I always know when it’s about to snow. I get a lot of new Twitter followers. Well, not really. Another account I have, @opmdcstatus gets new followers.

OPM DC Status (@opmdcstatus) | Twitter

The latest Tweets from OPM DC Status (@opmdcstatus). OPM’s DC operating status. Not affiliated with OPM because, frankly, they are not this useful. By @howardjp. Washington, DC

A long time ago, way back in 2011, the Office of Personnel Management only offered email broadcast of closings. I worked for the Fed, which followed OPM guidance on closings at the time, but the broadcast announcements would sometimes be delivered several hours late…which is mostly useless. I wanted a text alert, but OPM didn’t offer one. I could use Twitter to fake it. Back before it was cool, Twitter worked via text message (that’s why there’s a 140 character limit). And if you had an app, you could set certain accounts to deliver via text message. But I needed a way to get the info to Twitter.

Oddly, OPM provided an RSS feed.
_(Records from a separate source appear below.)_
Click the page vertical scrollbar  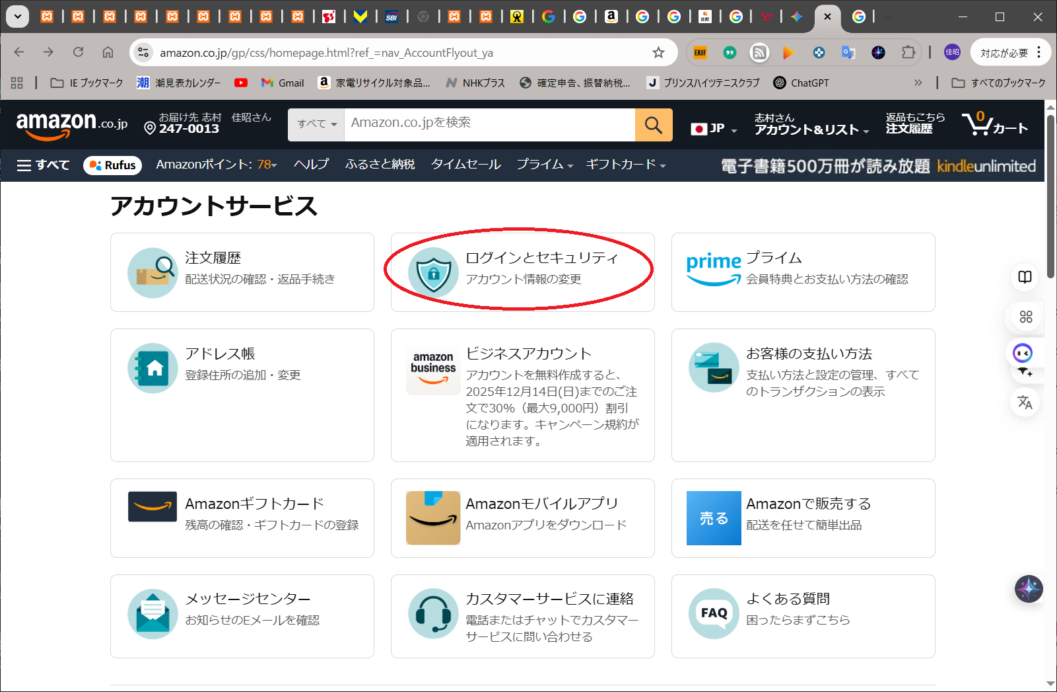click(1051, 198)
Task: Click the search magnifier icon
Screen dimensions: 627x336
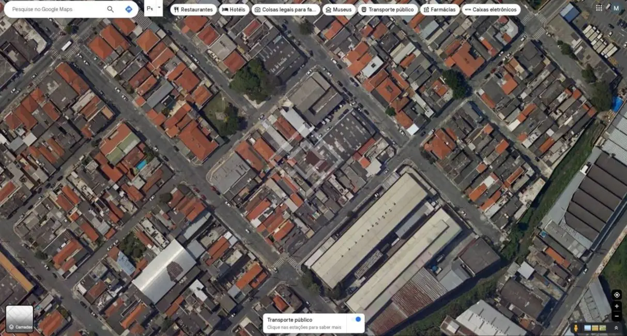Action: click(110, 9)
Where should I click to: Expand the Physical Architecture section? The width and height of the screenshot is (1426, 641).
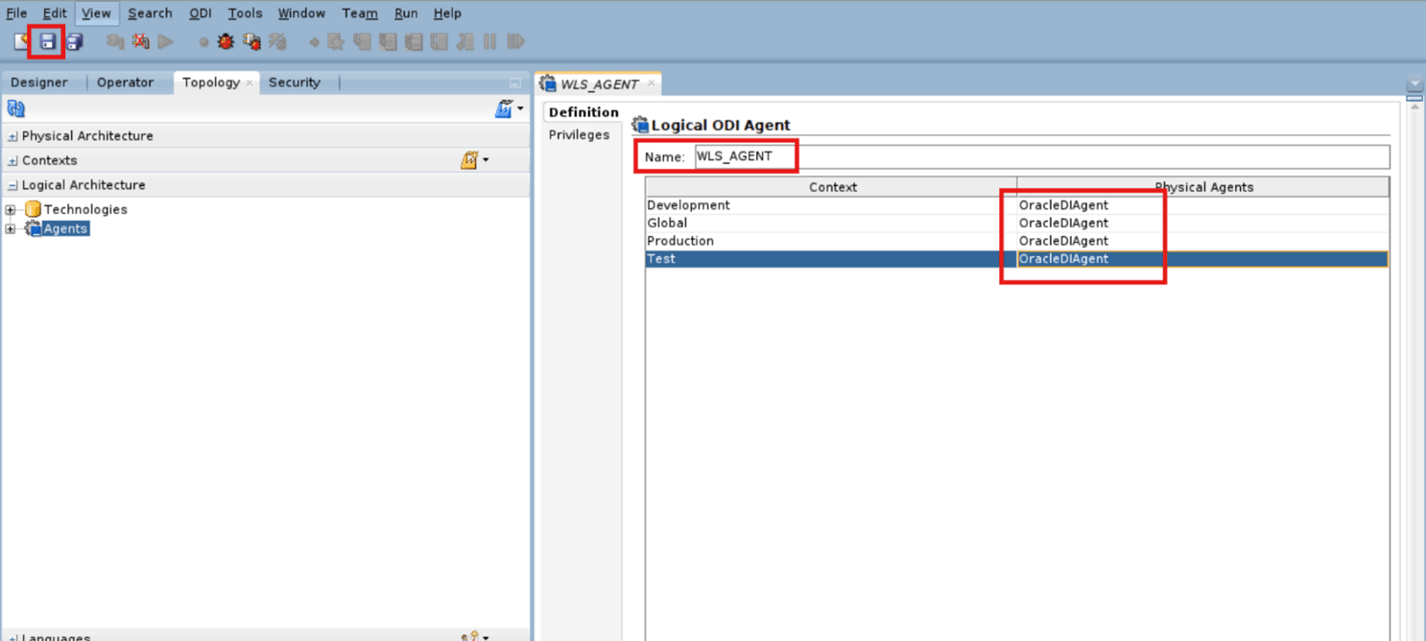12,135
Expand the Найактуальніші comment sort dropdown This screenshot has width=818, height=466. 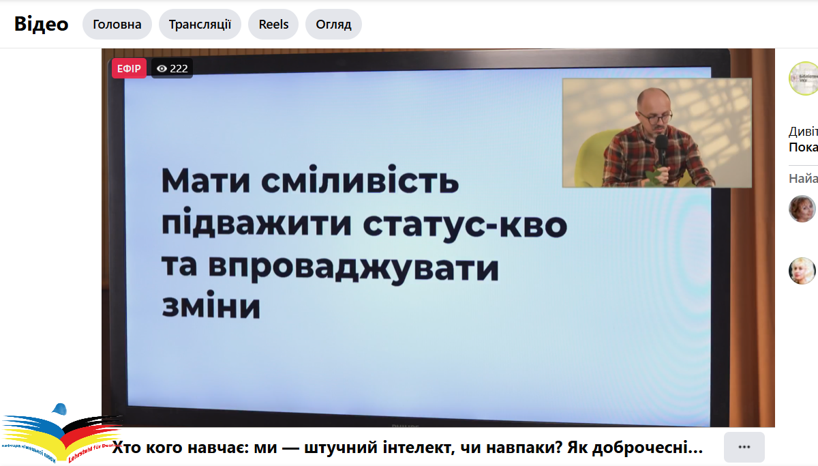point(803,179)
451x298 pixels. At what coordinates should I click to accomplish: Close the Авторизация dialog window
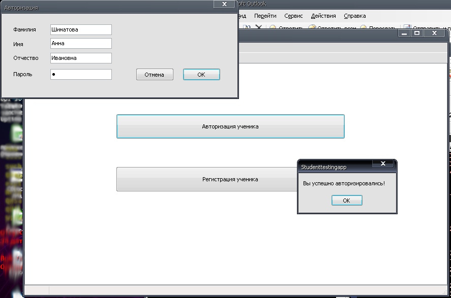click(224, 4)
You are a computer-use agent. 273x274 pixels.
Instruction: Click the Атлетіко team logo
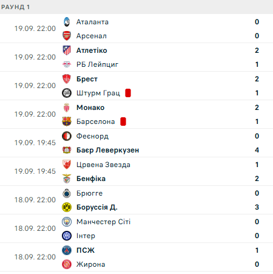point(67,50)
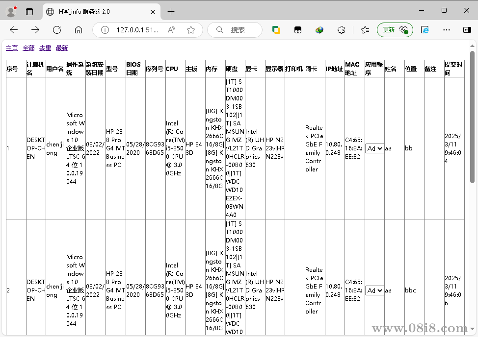Screen dimensions: 478x337
Task: Open the favorites list icon
Action: 365,30
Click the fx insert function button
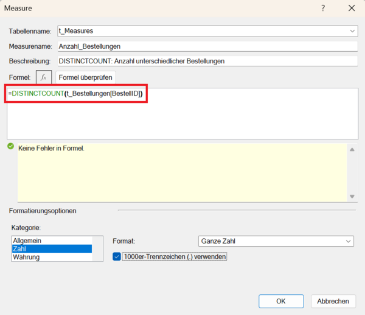The width and height of the screenshot is (365, 315). pos(44,77)
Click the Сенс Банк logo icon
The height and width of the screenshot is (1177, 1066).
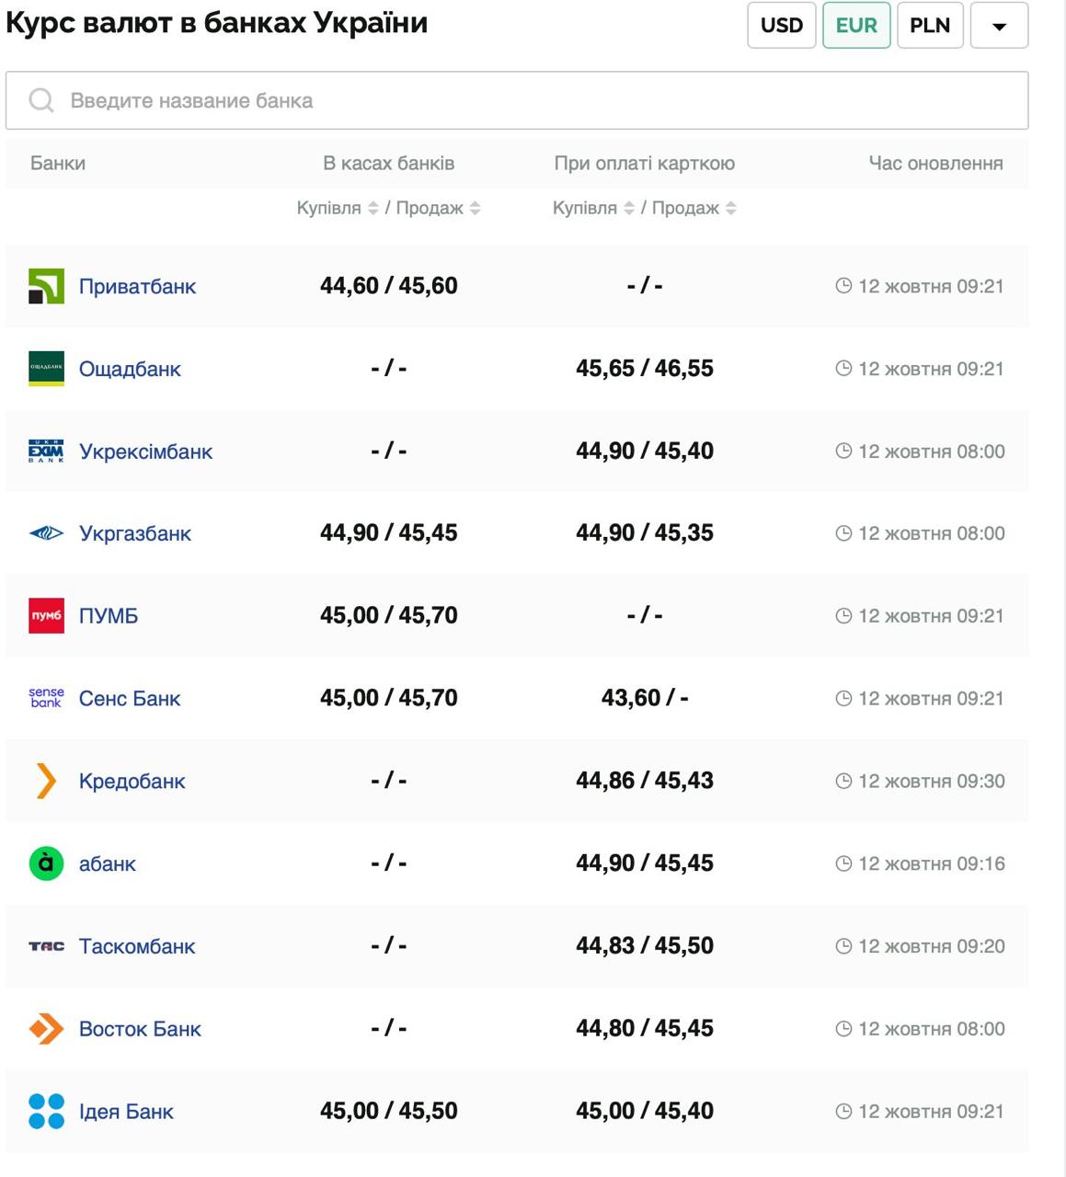46,698
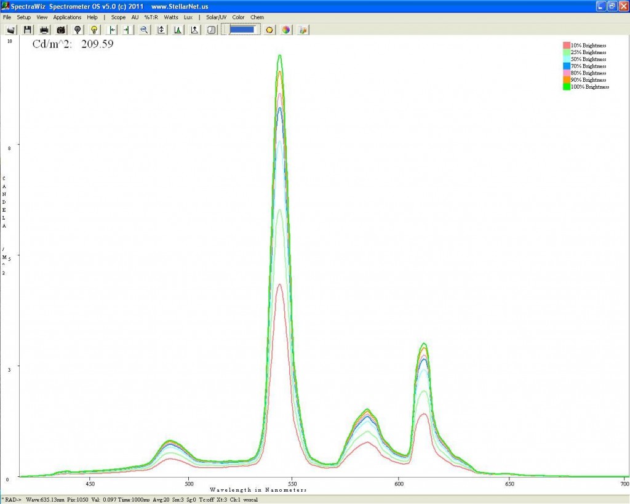Click the tall green peak near 545 nm

pos(280,57)
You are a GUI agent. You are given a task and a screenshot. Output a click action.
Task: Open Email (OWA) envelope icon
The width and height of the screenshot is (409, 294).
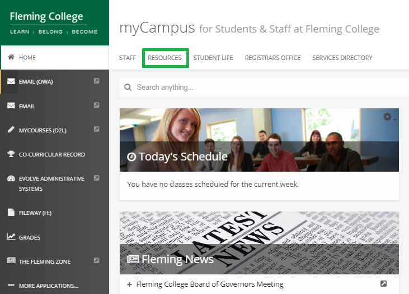click(11, 81)
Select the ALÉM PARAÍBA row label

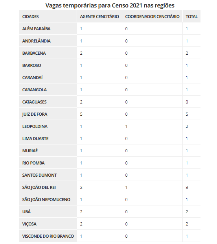(x=48, y=29)
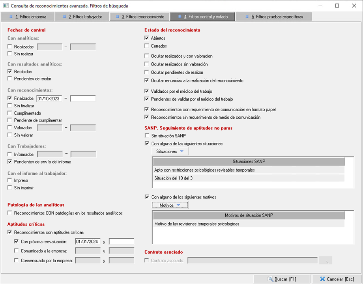
Task: Tick the Comunicado a la empresa checkbox
Action: (x=16, y=250)
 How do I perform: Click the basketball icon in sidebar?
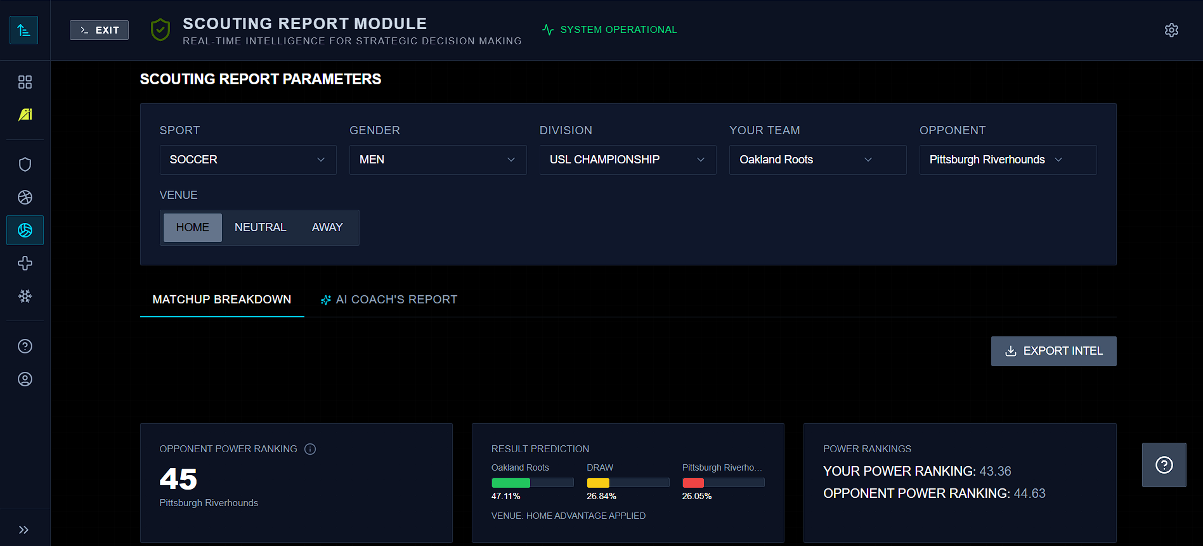(25, 197)
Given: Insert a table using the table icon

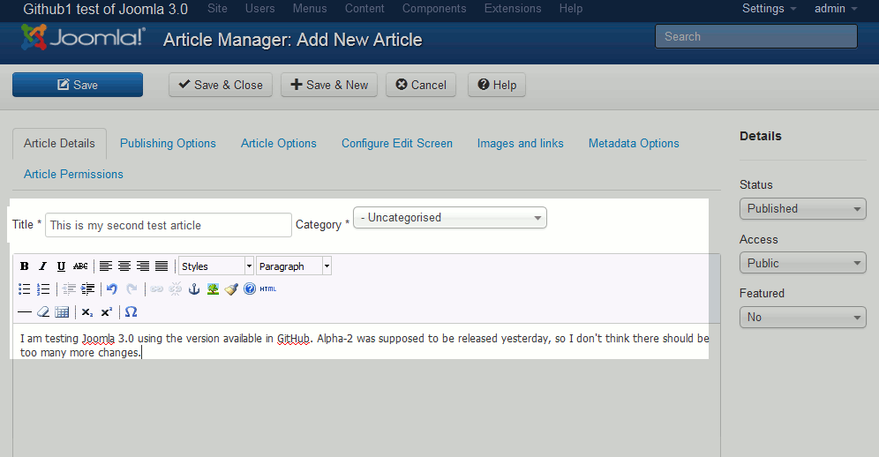Looking at the screenshot, I should coord(62,312).
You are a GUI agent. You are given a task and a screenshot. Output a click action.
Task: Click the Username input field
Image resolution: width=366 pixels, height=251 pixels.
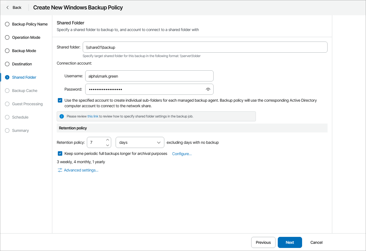tap(149, 76)
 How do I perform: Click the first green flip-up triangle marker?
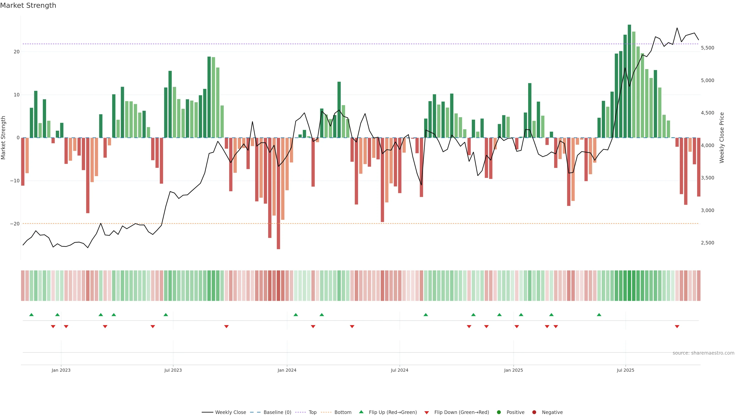[31, 315]
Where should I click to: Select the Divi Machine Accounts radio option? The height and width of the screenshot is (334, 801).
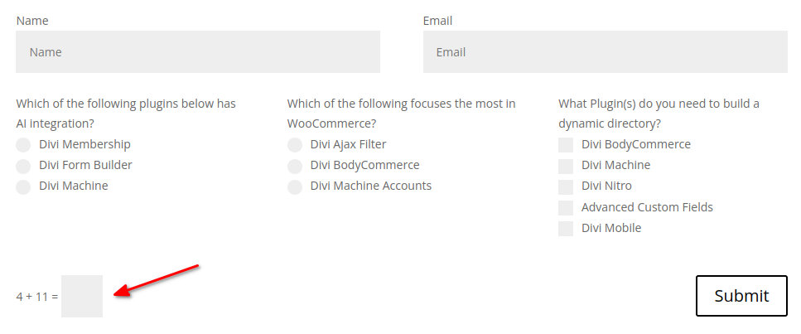tap(295, 186)
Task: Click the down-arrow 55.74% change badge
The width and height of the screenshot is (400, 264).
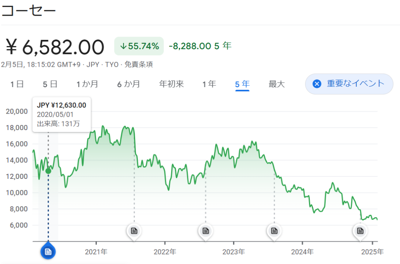Action: (x=139, y=46)
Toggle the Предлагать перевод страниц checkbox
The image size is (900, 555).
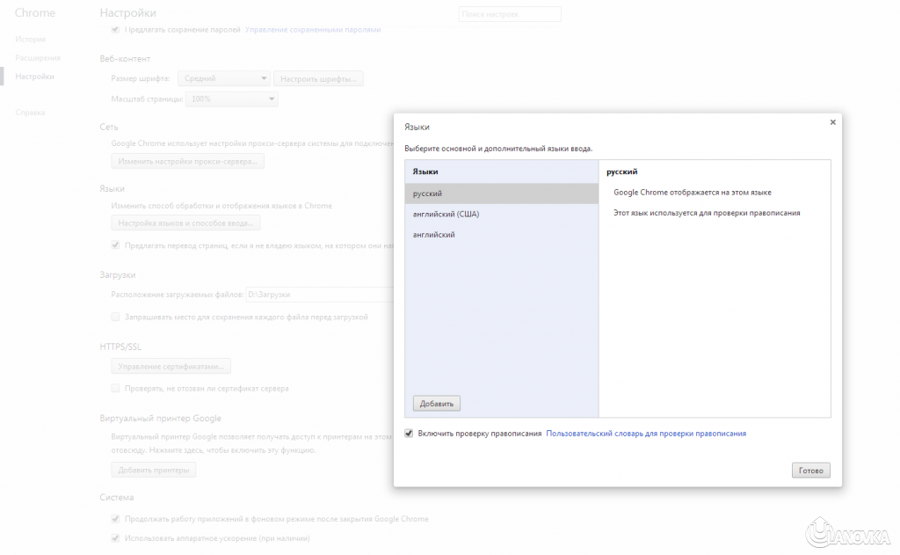[115, 246]
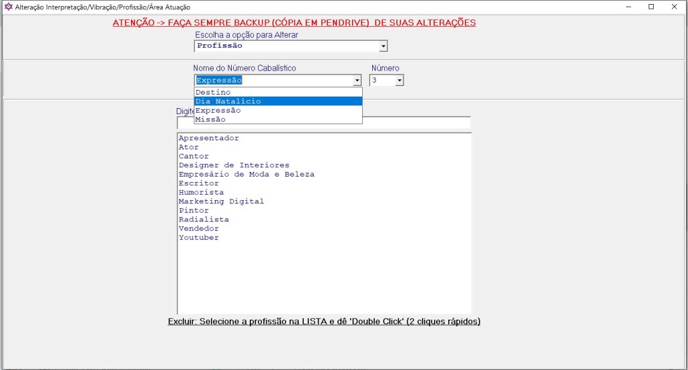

So I used Yahoo! Pipes to fetch the data, see if it changed, and if it has, it posts a Tweet. This has run, essentially untouched, since 2011, five years. I announced it here, but the only time I ever think about it is before a big snow. Not because the snow reminds me, but because I get an email for each new follower.

Of course, occasionally people reply to it and ask what the status is. I don’t really monitor the account, though I have been known to reply from @howardjp to explain I have nothing to do with OPM. This is despite the fact the biography says it is “Not affiliated with OPM because, frankly, they are not this useful.” So much for reading.

Nowadays, OPM provides an app. I get my announcements from that app, even. But the Twitter bot keeps running and continues to have about 20 more followers than I do.

Image by Carrie Smith, NOAA Central Library.